Now, we know that India and the United States are big, complicated, countries.
We certainly have work to do to advance transparency, to promote market access, to strengthen our democracies, to unleash the full potential of our people.
But the trajectory of this partnership is unmistakable, and it is filled with promise.
It's being written in places like North Carolina, where our growing engagement is benefiting both our countries.
The Tar Heel State has become a hub for Indian investment, with tech companies like HCL creating 2,400 jobs, training American high schoolers for IT careers.
Meanwhile, Charlotte-based Honeywell is employing 13,000 people from Kolkata to Mumbai, making safer airplanes, making energy-efficient buildings.
Duke University has established a presence in Bangalore, strengthening academic and research exchanges between our people.
Commenting on this explosion of US-India commercial activity, one North Carolina entrepreneur from Gujarat observed, and I quote, "This could not have happened 15 years ago."

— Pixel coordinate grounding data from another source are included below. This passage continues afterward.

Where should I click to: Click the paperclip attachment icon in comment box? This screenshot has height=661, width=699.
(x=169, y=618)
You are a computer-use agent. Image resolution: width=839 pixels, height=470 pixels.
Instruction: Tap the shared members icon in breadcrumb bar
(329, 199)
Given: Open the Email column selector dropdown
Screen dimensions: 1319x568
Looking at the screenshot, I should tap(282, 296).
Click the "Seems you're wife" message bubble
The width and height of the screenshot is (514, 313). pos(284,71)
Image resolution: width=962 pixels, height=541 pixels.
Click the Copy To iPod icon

And that's an important comment, because it puts a fine point on the fact that the evolution in this relationship just over the past couple of decades has been extraordinary.
And in the day-in/day-out, it's easy sometimes to lose sight of that.
It's also why a moment like this evening and a moment like next week is so important.
It's an opportunity to put where we are, where we've come from, and where we're going in perspective.
And so I couldn't be more pleased to actually kick off tonight the upcoming State visit with all of you.
This is really what our growing relationship is all about, and so much of it goes to the tremendous work that all of you are facilitating.
I talked about that we couldn't imagine this 15 years ago.
What I'm now trying to imagine and what I know you're all working on -- not only imagining but bringing to life -- is what this is going to look like 15 years from now or 50 years from now, and all the benefits that it will bring to Indians and Americans alike.
United States Secretary of State Antony J Blinken delivered these remarks at the US-India Business Council's India Ideas Summit in Washington, DC, June 12, 2023.